だからこそ、反射的に動いた。彼女もまた相当な腕前なのだろう。大きく揺れる甲板をものともせずに駆け抜けて飛び出す。

「いやはや、びっくりしたのぅ」

とはいえ、ミラの事である。その程度でどうにかなるようなものではない。《空闊歩》でひょいひょいと宙を蹴り、何事もなく甲板に戻った。

「え? ちょ!?」

これに慌てたのは、アノーテだ。考える間もなく動いたため、その無事を確認出来たのは勢いよく船のへりを飛び越える瞬間だったからだ。

まさに、入れ違い状態である。

「ぬりゃー!」

普通ならば、そのまま海にどぼんしていたであろう。けれどアノーテの反応速度は、それこそ実力者を窺わせるそれであった。ミラの無事を確認するなり宙で身を翻し、ぎりぎりのところで船のへりに掴まる事に成功したのだ。
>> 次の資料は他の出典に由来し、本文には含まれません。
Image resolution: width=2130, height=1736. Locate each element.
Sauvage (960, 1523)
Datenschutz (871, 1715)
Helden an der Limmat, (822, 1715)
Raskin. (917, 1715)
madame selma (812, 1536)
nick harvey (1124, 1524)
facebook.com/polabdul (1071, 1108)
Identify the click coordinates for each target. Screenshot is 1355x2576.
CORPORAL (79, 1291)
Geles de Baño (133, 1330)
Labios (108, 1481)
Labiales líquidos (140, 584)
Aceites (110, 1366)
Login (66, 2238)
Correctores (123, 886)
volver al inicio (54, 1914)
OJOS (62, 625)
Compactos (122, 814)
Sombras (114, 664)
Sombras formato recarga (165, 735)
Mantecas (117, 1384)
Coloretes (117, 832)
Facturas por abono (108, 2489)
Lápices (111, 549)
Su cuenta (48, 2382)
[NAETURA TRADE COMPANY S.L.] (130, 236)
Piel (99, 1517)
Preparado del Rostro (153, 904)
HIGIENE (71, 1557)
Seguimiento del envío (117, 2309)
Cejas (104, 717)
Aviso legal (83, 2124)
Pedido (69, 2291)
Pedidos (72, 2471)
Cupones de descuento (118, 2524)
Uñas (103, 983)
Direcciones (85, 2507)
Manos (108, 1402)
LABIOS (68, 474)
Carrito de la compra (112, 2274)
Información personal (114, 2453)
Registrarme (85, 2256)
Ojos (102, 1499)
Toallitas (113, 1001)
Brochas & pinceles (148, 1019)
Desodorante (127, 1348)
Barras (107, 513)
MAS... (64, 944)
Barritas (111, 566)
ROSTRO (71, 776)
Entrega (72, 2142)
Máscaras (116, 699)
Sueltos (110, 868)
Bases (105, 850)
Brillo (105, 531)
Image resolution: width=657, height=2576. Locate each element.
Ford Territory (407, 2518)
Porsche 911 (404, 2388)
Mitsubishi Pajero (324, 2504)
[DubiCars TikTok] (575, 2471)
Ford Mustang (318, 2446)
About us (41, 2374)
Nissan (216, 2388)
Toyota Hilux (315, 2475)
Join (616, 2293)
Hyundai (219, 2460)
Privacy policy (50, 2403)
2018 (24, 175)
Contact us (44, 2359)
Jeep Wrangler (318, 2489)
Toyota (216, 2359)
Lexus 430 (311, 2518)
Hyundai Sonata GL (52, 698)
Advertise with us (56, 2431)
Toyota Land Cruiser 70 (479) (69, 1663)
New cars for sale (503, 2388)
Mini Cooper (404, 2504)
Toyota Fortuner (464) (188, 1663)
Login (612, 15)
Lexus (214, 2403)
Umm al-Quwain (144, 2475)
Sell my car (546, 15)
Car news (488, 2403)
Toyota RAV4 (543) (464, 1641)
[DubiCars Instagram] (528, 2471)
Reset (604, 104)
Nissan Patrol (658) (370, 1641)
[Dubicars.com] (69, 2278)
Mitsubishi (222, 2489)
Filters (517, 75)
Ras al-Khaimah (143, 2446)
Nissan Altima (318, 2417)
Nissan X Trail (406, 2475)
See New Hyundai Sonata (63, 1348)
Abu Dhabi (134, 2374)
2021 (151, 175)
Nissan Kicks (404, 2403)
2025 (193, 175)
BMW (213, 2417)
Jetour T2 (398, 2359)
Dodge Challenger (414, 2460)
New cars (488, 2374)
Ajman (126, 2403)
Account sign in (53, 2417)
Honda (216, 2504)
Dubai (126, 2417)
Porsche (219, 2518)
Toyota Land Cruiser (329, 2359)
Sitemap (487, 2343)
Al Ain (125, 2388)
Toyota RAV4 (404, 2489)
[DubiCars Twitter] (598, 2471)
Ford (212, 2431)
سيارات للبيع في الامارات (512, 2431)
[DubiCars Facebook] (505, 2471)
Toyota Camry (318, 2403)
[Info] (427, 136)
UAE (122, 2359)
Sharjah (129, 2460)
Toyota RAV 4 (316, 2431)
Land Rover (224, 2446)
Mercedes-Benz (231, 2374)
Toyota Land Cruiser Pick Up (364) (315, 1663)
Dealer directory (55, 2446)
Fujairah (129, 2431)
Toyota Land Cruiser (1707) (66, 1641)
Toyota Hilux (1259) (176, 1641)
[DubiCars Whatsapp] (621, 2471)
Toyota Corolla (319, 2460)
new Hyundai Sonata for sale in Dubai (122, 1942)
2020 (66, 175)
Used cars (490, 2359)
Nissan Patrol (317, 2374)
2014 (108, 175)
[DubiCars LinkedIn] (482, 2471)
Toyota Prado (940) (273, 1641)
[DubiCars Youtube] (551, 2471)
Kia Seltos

とはいえ相当にギリギリだったようで、落下を逃れてぶら下がるアノーテの顔には、どれだけ慌てたかありありとわかるくらいの安堵が浮かんでいた。

「いやはや……何かすまんかった」

その様子を見れば、彼女がどうしようとしていたのかは直ぐにわかる。

ちょっとした不注意で心配をかけてしまったようだ。そう気づいたミラは手にした黒タイツを一度しまってから、甲板より身を乗り出してアノーテに手を伸ばす。

その時だ。

「おおぅ!? なんじゃあれは……!?」

アノーテの手を掴むと自然に真下の海面が見えるのだが、そこに何とも不気味な光が蠢いていたのだ。

底の見えない黒々とした海の中に何がいるというのか。しかも無数の光は、目のように二つ並んで動く。

「え? 何あれ待って! 怖い怖い! ミラちゃん早く上げてー!」

それはまるで、ミラ達が落ちてくるのを誰かが待ち構えているかのように見えた。

もしも今、そこに落ちたらどうなってしまうのか。悪い想像しか浮かばない光景を前にして、アノーテは慌てながら早くと懇願する。

「お、おお。そうじゃな!」

思わず観察してしまったが、確かにまずはアノーテが先である。そう思い出したようにして、ミラは彼女を「よっこいしょ!」と甲板に引き上げた。

それが終わったら、また即座に海面を見やる。知る限り海の魔物に、先ほどのようなものは存在しない。では、いったい何だったのか。

その正体を探るべく目を凝らすミラ。少し遅れてアノーテもまた船のへりから海面を覗き込んだ。だが僅かな瞬間にどこへいったのか。そこにあった光は幻のように消え去っていた。

「む……いったいどこへ」

「あれれ?」

あまりにも一瞬の出来事だったが、きっとまだ遠くへは行っていないはずだと考えたミラは、即座に《生体感知》で近くを探る。

けれど海だけあって色々と生息しているため、どうにもこれだと見分けがつかない。

加えて、ここは幽霊船が目撃された海域でもある。もしも先ほどのがそれに関連する何かであったならば、相手は生者ではない。であれば《生体感知》では見つけようがないというものだ。

よって、これは専門家を送り込んだ方が早いと判断したミラは、セルキーのフィーを召喚した。

「何それ可愛い……」

お気に入りの雨がっぱを羽織りご機嫌そうなフィー。その愛らしい姿がアノーテの可愛いセンサーを直撃したようだ。海面よりもフィーを見つめ始めた。

「──というわけじゃ。では、調査を頼むぞ!」

ミラは色々と事情を説明した後、フィーに海中の捜索を頼んだ。

「ピィ!」

雨がっぱを翻し、ぴしっと了解のポーズをとったフィーは、意気揚々と海に飛び込んでいった。その脇でアノーテは、ああ、もういってしまったと項垂れていた。